**TASK REQUIREMENTS:** Repeat word for word every line of the data below, from the first through the line containing "Switch to the Relationships", and stop there.

Stored data entries:
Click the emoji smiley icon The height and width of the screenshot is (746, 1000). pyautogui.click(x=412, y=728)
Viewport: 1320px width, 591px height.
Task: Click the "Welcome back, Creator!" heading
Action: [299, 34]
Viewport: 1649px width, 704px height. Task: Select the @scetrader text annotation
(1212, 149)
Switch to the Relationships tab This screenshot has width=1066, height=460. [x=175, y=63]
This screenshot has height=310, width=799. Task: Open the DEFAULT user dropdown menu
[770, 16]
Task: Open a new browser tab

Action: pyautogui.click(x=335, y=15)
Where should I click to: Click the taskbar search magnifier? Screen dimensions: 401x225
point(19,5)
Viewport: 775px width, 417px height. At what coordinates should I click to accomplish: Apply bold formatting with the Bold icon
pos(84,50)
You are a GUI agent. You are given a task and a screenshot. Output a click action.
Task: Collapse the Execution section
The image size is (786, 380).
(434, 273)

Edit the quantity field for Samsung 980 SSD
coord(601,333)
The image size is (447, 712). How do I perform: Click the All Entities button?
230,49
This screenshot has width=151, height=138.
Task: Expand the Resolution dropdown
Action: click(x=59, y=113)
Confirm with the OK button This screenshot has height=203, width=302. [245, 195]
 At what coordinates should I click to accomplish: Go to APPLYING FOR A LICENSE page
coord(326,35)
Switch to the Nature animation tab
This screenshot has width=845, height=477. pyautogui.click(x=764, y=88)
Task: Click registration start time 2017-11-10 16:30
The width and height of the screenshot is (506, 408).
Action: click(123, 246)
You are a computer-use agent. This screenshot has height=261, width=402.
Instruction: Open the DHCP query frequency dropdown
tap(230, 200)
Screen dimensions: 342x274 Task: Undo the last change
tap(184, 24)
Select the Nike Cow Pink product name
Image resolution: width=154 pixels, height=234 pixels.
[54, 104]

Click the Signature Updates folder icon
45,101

**RESULT FOR THIS TASK:**
Click the emoji smiley icon The height and width of the screenshot is (746, 1000). pyautogui.click(x=412, y=728)
Viewport: 1320px width, 591px height.
Task: Click the "Welcome back, Creator!" heading
Action: [299, 34]
Viewport: 1649px width, 704px height. Task: Select the @scetrader text annotation
(1212, 149)
Switch to the Relationships tab This screenshot has width=1066, height=460. [x=175, y=63]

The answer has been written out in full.